● **Extracted data entries**:
___

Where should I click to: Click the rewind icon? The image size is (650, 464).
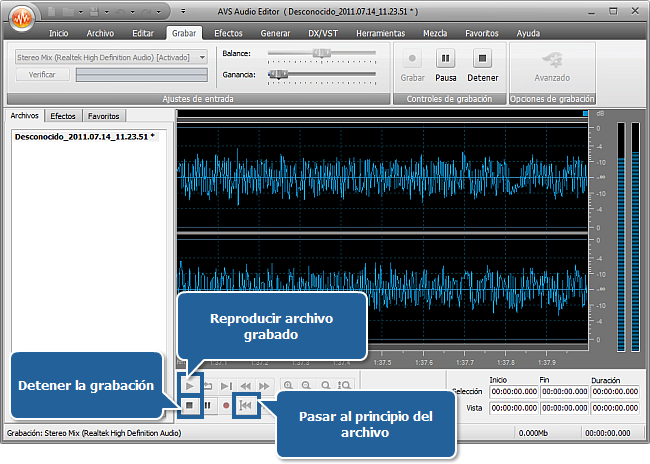coord(245,385)
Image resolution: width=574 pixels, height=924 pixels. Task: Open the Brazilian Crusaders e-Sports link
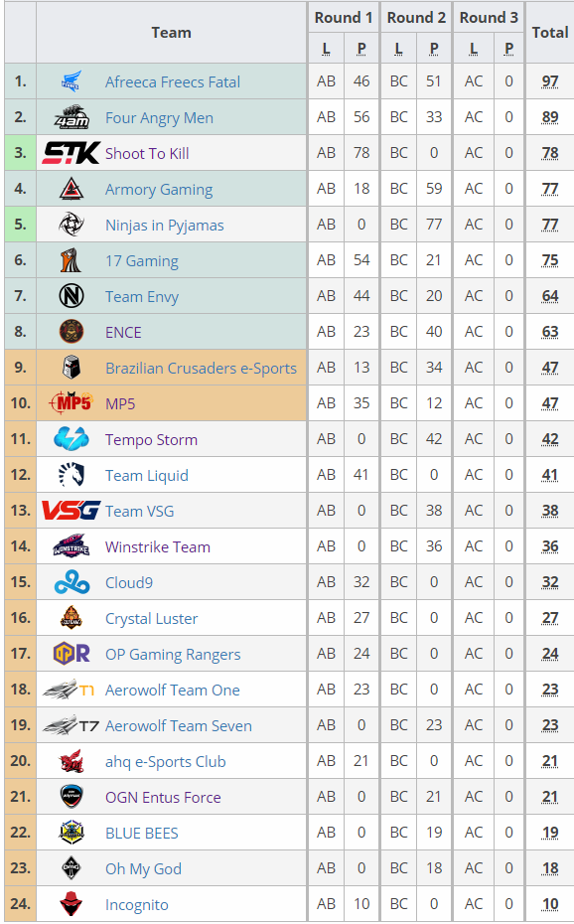click(x=201, y=369)

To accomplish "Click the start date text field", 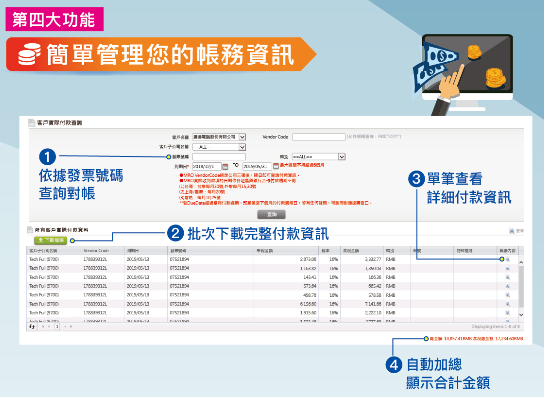I will pyautogui.click(x=206, y=167).
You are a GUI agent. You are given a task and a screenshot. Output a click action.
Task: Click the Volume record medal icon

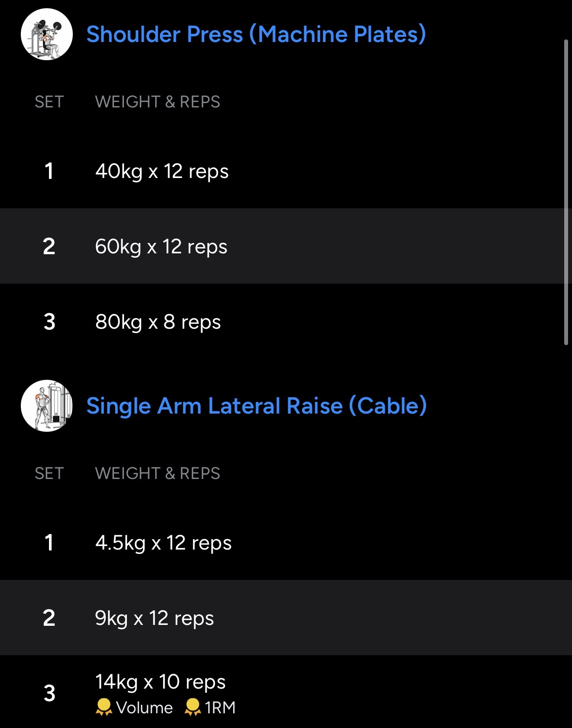coord(104,707)
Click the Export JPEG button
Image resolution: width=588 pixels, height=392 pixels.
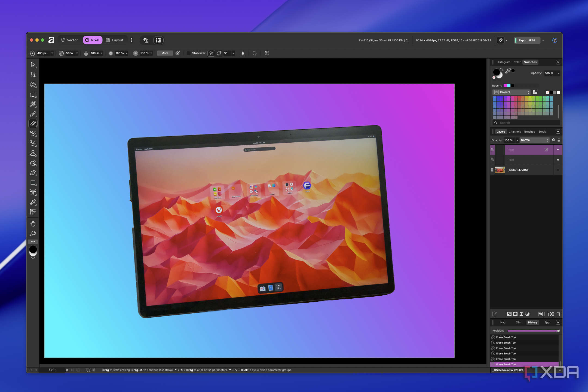tap(527, 40)
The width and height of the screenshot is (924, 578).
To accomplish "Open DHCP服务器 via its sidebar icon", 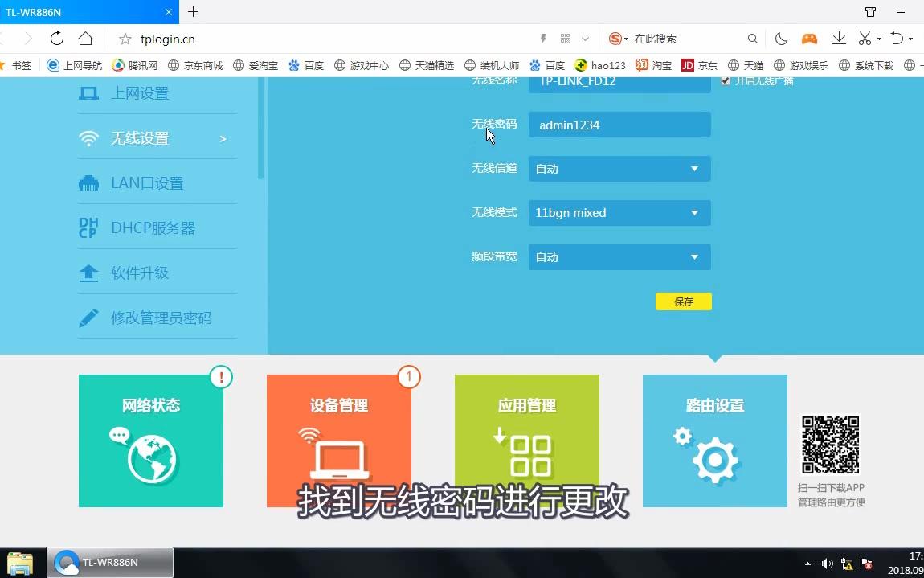I will (88, 228).
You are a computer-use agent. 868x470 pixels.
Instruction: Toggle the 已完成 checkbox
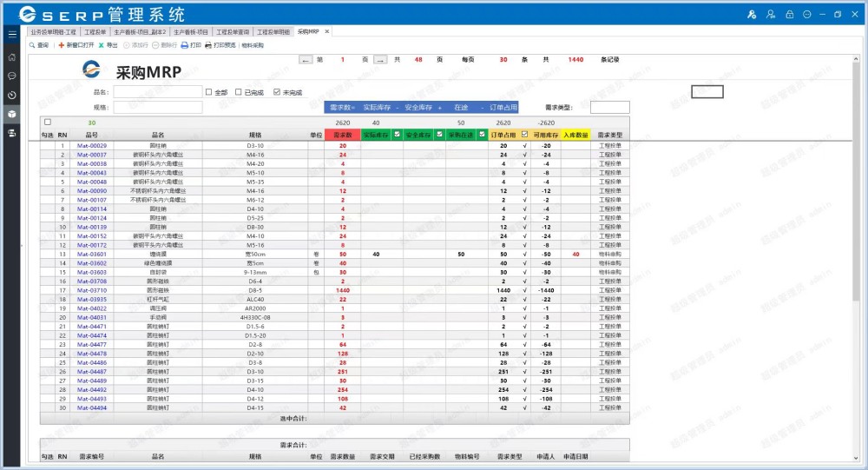click(239, 92)
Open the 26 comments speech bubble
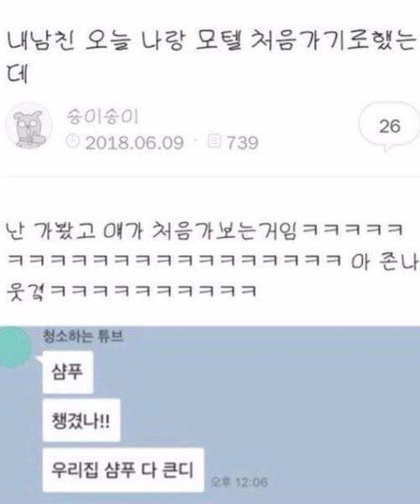 [x=390, y=127]

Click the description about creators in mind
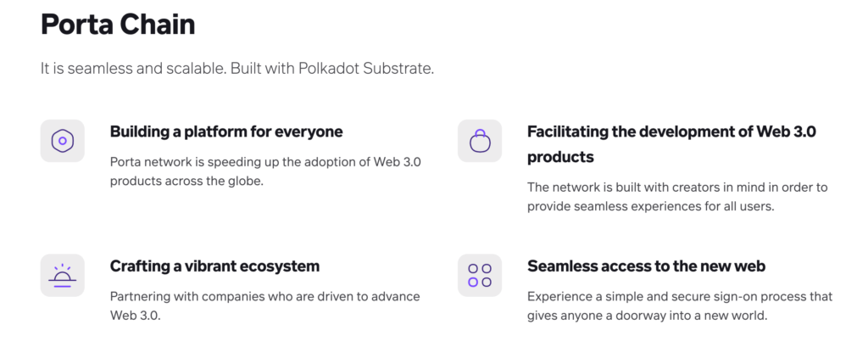677,196
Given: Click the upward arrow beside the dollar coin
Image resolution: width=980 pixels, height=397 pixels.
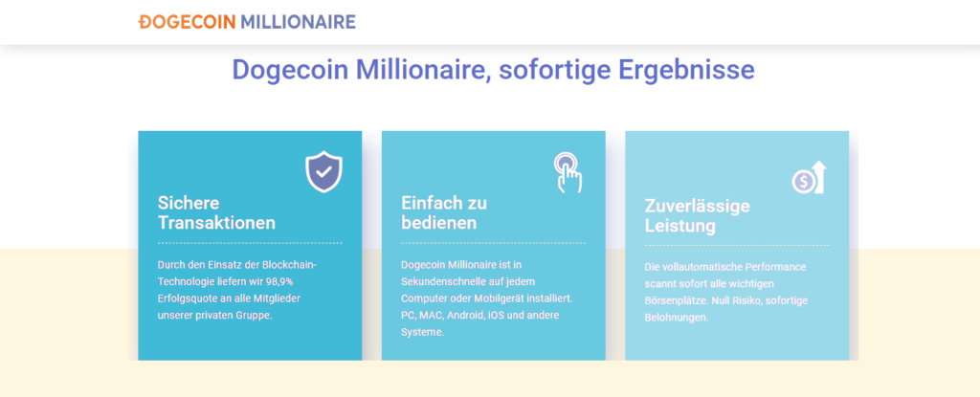Looking at the screenshot, I should [819, 176].
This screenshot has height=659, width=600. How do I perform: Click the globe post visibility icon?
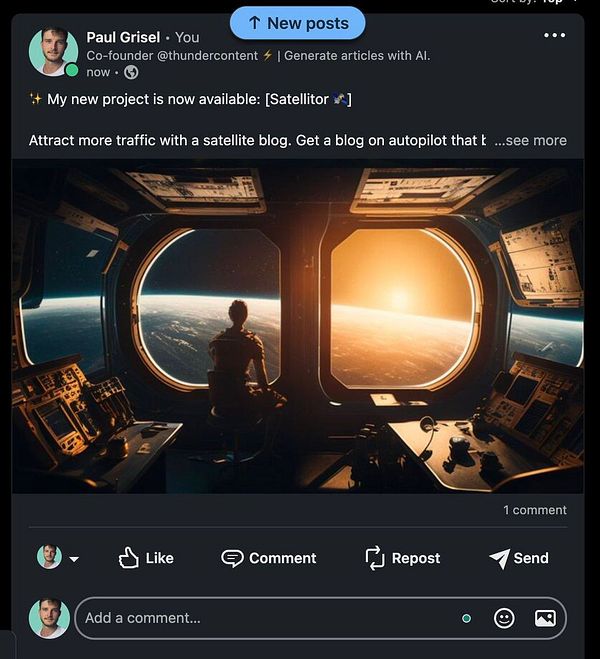click(x=131, y=72)
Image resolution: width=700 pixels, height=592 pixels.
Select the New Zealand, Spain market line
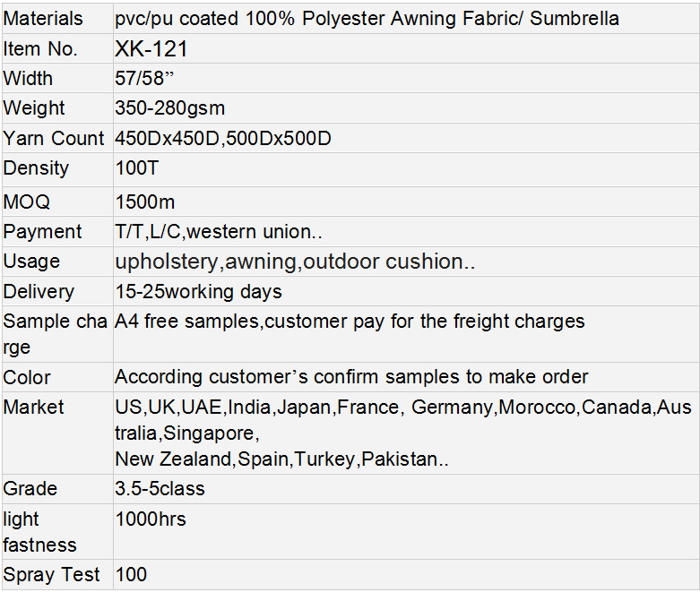[x=281, y=459]
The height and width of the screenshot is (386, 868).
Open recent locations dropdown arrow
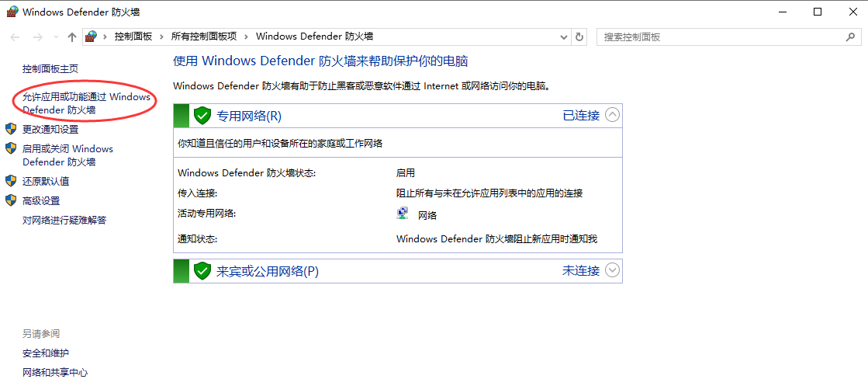pyautogui.click(x=55, y=37)
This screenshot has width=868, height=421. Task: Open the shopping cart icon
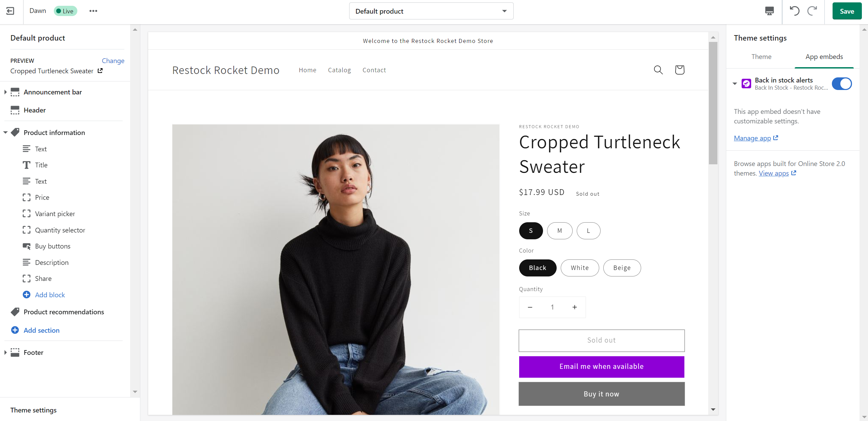pyautogui.click(x=680, y=70)
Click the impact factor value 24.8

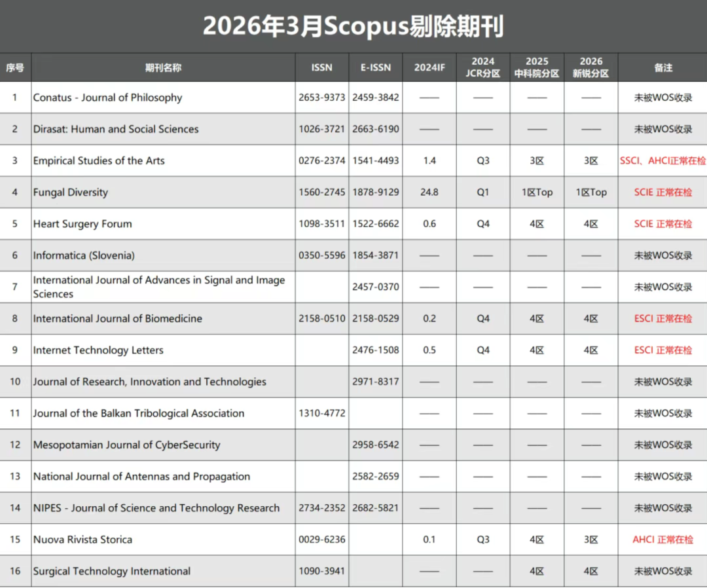pyautogui.click(x=429, y=193)
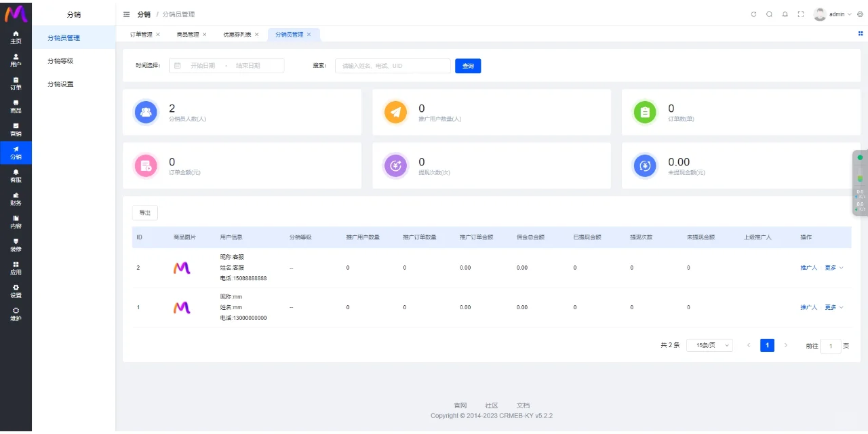Click the search icon in top header
Viewport: 868px width, 434px height.
(x=769, y=14)
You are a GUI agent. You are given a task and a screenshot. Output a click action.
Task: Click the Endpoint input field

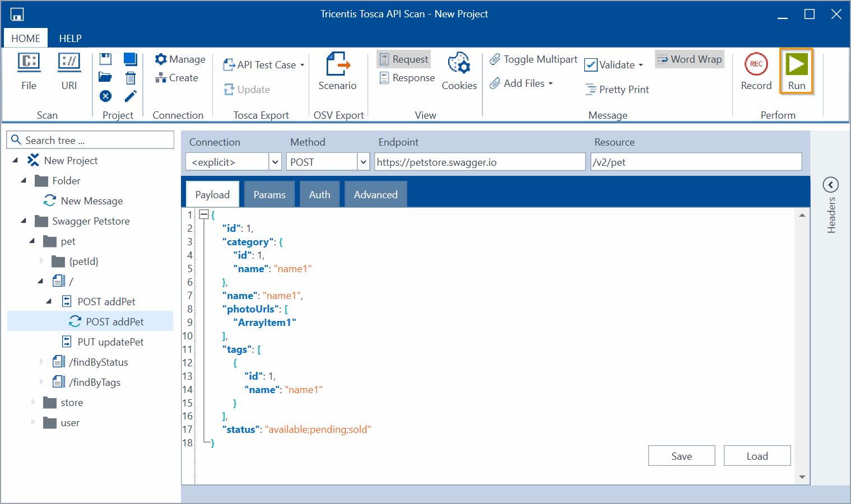[x=480, y=162]
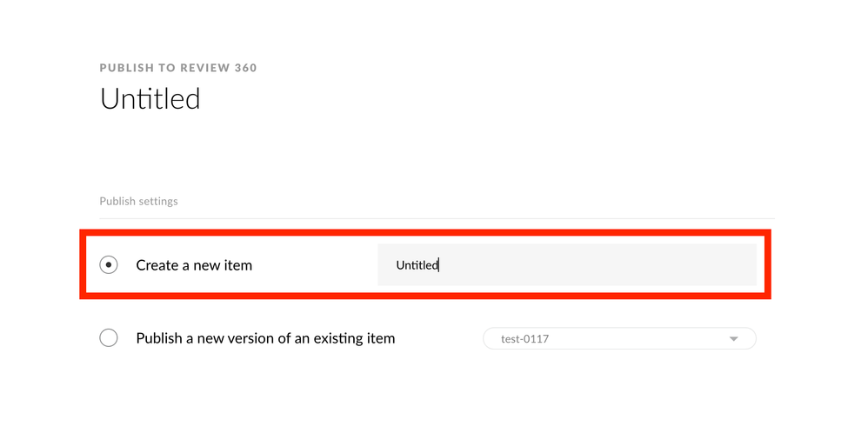
Task: Click the word "Publish" in the second radio label
Action: (x=159, y=338)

___

Your copy should hold exactly the lines from the one with "The height and" through the end of the records, both included, and no pictures.

● **Your response**:
The height and width of the screenshot is (386, 868).
Open recent locations dropdown arrow
pyautogui.click(x=55, y=37)
This screenshot has width=868, height=421. Task: Open the shopping cart icon
pyautogui.click(x=680, y=70)
Click the impact factor value 24.8

pyautogui.click(x=429, y=193)
Click the search icon in top header
Viewport: 868px width, 434px height.
(x=769, y=14)
You are a GUI agent. You are given a task and a screenshot. Output a click action.
Task: Click the Endpoint input field

[x=480, y=162]
Task: Click the word "Publish" in the second radio label
Action: (x=159, y=338)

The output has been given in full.